At his sigh of relief Peter coughed into his fist, suppressing a chuckle.
“My apologies. I’ve just . . . never . . .” Dr. Abramson angled both hands toward her womb in a manner that suggested he wasn’t sure which direction the baby was to come out.
Peter arched an eyebrow as though knowing more about such matters.
“Er . . . um . . . do come in, Mrs. Norgaard.” The physician opened the door wider.
“Thank you.” Aven crossed the threshold into a parlo
r, where she introduced Peter, who closed the door.
Dr. Abramson shook his hand, then motioned to a folding chair for Aven to sit. “Please.” The doctor offered to fetch another chair but Peter politely declined.
After sitting, Aven looked over the contents of the secretary desk beside her. The front lay folded down to balance a stack of books. Just beyond it rose a tall glass cabinet filled with polished tools, bottles of medicines, and rolls of bandages.
Peter stationed himself beside the window on the opposite side of the room where he observed quietly.
“I’ve come to inquire as to what you may have discovered.” Aven loosened her shawl and nestled it in her lap.
Dr. Abramson turned his desk chair and sat facing her. “I sent the telegram to my mentor this morning and should hear word soon. Perhaps a few days, perhaps longer.” He gestured to the stack of books, his hand landing atop the one that was opened. “But I am doing further reading as promised.”
“I thank you. Have you discovered anything?”
“In the ten minutes I’ve been at the task? Well, I was just perusing the index when there came a knock at the door.” His smile was amiable.
Aven tugged on one cuff of her blouse sleeve, righting it absently. “I don’t mind waiting. Until you make progress.”
His expression went slack. “Wait here?”
She nodded. “I’m in no hurry. Though . . . may I ask how long you’ve been a physician?” He seemed no older than herself and much more flustered.
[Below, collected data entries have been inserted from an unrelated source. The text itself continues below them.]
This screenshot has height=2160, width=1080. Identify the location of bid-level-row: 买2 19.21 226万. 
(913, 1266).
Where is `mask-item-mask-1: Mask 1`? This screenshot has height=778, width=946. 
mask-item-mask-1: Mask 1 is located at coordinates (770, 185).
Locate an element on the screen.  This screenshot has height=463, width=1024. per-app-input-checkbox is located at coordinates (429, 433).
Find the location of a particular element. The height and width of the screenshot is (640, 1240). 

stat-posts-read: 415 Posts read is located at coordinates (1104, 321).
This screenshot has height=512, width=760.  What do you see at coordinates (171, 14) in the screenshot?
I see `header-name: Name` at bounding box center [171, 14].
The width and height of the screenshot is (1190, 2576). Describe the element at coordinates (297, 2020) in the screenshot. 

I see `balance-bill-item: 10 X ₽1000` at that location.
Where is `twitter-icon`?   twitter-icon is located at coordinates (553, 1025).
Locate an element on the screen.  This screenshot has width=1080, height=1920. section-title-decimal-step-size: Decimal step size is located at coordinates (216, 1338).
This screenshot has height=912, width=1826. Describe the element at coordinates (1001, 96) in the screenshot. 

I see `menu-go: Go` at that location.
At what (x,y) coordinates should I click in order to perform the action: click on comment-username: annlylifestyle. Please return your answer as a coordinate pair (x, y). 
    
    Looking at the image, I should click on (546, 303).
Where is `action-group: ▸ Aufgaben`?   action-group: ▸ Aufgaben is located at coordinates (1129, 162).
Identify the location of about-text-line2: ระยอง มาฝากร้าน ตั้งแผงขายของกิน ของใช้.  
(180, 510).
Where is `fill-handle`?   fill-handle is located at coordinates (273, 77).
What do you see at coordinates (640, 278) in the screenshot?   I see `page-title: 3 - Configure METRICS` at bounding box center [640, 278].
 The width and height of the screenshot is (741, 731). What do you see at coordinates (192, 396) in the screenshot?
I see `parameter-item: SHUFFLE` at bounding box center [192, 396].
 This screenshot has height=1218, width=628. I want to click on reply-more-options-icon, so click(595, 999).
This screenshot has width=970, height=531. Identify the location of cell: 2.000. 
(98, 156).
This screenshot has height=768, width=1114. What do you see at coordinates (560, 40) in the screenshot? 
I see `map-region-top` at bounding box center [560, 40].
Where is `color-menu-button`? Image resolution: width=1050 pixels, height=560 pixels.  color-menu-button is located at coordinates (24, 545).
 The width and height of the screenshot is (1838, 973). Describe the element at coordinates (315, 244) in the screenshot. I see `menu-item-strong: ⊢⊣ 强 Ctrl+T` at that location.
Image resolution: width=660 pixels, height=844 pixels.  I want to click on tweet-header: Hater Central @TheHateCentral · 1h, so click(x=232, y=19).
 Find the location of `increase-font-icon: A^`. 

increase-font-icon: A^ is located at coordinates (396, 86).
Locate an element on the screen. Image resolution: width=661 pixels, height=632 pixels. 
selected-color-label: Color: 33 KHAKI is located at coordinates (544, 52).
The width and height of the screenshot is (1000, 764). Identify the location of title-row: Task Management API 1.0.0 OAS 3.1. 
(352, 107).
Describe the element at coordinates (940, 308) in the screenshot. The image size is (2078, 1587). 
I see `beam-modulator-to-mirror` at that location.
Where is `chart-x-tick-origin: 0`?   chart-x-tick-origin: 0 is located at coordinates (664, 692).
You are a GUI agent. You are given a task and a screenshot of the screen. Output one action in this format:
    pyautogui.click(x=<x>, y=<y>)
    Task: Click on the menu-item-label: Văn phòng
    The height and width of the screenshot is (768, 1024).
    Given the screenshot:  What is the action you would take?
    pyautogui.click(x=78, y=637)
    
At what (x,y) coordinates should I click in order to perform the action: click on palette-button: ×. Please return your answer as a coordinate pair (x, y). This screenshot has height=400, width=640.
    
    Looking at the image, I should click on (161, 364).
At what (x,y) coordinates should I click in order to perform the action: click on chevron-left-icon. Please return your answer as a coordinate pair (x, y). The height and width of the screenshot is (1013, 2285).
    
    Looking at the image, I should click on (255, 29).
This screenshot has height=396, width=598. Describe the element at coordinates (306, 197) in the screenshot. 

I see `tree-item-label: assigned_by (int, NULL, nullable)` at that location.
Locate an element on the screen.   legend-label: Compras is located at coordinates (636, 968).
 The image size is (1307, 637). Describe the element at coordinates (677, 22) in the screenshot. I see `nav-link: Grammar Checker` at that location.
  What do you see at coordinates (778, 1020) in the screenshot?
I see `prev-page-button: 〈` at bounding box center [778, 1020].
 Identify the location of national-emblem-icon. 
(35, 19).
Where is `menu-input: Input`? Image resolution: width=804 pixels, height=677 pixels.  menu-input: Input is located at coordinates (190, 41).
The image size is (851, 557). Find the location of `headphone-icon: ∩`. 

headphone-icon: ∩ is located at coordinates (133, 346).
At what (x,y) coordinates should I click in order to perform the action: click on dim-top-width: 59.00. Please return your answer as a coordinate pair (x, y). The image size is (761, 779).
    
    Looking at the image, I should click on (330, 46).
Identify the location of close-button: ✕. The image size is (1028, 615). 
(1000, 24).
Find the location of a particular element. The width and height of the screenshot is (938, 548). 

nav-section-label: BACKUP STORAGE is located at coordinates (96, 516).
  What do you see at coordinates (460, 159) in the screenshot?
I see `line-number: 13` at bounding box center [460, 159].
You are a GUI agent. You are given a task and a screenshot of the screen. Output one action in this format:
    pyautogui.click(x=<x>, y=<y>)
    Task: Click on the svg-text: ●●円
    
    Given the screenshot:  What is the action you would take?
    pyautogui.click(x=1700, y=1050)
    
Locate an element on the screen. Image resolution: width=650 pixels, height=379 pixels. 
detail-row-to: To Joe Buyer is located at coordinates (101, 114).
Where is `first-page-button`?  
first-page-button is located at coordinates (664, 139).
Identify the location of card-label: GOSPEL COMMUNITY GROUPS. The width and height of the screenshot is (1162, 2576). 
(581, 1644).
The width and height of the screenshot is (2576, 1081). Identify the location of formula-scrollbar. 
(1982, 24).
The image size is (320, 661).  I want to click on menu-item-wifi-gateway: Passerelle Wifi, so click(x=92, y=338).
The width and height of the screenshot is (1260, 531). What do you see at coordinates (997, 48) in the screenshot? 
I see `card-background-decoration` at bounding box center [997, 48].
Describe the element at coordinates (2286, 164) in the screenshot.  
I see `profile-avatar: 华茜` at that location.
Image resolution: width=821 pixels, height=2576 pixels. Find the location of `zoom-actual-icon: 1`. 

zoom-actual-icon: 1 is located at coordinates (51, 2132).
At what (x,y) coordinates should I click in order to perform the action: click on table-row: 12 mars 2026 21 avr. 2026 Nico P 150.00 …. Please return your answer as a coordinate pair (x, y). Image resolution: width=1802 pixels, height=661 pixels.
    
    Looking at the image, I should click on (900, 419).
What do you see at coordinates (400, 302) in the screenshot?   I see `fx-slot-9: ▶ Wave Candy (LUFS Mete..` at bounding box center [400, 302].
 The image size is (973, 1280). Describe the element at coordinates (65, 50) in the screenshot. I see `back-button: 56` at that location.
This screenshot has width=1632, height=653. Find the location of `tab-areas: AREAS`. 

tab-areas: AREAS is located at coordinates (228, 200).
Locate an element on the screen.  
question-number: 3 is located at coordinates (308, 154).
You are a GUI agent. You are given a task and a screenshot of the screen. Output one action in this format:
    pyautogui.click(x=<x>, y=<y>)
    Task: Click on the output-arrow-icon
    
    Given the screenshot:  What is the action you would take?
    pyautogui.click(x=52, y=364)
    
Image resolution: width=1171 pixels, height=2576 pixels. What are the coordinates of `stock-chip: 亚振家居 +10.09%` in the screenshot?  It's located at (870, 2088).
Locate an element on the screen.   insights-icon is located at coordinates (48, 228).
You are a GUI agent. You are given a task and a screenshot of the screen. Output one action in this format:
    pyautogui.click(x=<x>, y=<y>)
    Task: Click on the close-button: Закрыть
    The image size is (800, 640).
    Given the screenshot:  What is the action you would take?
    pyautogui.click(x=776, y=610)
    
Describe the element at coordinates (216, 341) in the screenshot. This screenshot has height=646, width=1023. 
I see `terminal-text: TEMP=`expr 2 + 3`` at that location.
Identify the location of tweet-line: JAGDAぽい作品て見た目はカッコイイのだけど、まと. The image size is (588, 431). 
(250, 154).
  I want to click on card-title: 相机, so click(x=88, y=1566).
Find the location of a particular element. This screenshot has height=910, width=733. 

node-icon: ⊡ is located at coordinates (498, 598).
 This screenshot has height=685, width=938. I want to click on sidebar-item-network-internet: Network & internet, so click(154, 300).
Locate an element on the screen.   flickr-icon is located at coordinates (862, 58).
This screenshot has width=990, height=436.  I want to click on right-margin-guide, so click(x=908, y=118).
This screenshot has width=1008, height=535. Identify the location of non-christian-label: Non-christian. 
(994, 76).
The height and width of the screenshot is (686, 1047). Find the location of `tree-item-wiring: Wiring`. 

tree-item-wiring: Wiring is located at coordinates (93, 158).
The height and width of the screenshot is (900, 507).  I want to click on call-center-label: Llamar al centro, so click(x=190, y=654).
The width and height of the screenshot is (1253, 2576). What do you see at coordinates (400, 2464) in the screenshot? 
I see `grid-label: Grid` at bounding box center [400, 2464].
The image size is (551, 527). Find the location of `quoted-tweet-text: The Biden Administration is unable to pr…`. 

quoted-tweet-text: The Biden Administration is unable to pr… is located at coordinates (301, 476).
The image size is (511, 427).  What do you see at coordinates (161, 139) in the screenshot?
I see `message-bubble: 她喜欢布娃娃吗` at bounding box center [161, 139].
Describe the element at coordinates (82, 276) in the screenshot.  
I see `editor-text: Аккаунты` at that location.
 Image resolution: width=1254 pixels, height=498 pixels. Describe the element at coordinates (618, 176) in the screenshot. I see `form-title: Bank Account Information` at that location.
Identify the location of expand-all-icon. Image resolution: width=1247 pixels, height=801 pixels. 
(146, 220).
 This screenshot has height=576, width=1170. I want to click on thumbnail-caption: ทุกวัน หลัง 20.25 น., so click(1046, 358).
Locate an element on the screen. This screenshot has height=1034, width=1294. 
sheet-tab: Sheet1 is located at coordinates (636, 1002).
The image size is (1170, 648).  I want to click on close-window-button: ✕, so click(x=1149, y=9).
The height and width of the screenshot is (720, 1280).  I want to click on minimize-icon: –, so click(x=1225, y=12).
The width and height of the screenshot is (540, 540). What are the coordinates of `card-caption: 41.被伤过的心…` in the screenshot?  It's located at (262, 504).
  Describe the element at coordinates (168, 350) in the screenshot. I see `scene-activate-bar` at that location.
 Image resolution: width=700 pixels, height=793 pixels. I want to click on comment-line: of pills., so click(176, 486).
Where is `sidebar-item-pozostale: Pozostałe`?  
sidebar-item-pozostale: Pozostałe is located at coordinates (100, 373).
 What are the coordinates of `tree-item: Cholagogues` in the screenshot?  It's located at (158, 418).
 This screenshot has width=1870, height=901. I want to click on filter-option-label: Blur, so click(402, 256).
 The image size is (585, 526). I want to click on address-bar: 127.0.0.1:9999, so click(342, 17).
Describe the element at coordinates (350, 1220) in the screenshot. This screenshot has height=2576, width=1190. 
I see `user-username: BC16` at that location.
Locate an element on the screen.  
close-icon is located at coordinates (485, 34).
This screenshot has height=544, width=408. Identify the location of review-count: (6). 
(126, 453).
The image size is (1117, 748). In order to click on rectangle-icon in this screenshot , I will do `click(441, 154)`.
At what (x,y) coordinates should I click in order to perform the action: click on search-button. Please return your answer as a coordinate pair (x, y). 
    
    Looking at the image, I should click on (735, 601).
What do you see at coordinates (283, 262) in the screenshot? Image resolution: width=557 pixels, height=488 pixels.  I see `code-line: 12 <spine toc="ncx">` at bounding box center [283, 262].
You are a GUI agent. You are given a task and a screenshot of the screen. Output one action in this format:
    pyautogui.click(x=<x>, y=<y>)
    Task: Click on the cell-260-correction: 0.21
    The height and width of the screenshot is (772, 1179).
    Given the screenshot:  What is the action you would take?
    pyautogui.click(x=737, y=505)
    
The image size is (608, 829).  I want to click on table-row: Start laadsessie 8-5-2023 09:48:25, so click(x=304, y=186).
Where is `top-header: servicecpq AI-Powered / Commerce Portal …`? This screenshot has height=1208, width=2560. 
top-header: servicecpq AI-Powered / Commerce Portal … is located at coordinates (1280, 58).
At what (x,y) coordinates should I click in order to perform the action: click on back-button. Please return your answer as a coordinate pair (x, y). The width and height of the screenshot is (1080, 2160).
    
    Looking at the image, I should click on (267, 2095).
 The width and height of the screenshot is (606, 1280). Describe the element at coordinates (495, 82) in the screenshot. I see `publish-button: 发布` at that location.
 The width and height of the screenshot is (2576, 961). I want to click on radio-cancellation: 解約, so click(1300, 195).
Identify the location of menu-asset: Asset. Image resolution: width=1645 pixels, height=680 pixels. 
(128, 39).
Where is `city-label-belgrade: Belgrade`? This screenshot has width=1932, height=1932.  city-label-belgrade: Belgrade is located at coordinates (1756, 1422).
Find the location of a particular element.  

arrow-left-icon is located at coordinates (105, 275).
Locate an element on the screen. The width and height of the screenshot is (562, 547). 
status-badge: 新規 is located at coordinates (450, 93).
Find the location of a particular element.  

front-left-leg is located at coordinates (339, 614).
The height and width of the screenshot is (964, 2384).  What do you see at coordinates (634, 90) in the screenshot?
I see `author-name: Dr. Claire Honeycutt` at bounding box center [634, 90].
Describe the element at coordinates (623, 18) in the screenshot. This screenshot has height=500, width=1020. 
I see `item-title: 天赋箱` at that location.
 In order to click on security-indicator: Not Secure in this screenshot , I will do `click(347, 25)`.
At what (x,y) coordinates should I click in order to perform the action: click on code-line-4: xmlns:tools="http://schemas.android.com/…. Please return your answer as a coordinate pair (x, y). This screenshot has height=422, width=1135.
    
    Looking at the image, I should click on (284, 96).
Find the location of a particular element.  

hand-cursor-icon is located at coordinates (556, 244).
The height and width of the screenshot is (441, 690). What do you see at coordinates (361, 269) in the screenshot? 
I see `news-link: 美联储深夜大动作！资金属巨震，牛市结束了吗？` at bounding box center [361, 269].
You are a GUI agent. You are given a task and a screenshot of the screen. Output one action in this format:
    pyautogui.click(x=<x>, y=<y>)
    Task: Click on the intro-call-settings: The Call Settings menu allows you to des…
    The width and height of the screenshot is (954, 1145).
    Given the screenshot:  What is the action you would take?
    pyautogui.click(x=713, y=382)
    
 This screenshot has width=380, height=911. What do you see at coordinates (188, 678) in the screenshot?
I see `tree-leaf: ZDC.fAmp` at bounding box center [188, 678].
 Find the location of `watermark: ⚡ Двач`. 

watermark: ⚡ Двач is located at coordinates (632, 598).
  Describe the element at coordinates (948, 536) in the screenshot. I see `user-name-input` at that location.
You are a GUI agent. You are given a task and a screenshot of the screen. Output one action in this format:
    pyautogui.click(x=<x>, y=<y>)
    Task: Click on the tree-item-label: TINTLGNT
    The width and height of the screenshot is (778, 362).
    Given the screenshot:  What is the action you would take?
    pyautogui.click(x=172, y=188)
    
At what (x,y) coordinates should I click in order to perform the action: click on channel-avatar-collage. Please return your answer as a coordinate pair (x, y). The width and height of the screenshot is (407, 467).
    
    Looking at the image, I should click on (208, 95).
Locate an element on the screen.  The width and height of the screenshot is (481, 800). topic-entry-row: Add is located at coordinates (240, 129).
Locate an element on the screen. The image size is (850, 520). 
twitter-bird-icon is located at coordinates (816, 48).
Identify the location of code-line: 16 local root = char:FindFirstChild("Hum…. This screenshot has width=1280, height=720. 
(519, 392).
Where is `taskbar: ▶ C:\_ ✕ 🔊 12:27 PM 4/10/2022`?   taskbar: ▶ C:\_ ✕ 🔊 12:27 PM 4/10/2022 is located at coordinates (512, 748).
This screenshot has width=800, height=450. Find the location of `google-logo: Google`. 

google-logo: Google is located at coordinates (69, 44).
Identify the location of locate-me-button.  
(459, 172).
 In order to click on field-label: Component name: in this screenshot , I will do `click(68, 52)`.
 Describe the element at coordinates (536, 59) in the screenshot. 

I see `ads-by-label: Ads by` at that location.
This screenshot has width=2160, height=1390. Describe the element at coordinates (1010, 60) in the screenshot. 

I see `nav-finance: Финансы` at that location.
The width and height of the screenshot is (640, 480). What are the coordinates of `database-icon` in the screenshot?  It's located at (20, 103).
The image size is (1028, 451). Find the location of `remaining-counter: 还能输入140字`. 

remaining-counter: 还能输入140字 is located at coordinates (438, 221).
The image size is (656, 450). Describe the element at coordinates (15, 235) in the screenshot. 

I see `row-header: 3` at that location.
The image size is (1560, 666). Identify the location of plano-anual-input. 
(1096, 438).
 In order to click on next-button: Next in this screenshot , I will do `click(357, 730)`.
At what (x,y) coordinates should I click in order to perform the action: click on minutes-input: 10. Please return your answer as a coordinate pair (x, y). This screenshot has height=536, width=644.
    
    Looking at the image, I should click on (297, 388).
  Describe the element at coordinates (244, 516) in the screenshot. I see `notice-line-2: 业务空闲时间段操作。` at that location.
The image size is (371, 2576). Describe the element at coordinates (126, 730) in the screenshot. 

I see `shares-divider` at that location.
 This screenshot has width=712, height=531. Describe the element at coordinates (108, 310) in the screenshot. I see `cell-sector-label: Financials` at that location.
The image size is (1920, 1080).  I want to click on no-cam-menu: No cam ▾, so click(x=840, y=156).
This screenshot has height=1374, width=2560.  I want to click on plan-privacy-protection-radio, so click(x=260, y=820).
“Mrs. Norgaard, it will take some time, if not days, to draw a conclusion.”
“Sir. The last physician who examined my husband administered more distress than comfort. I wish I had done more then and intend to now.” While she knew not how she might have improved that experience, she wasn’t about to sit at home while Thor lay untreated. The doctor before her was so young that her worry deepened. To pose that question again . . . “May I ask how long you’ve been practicing medicine?”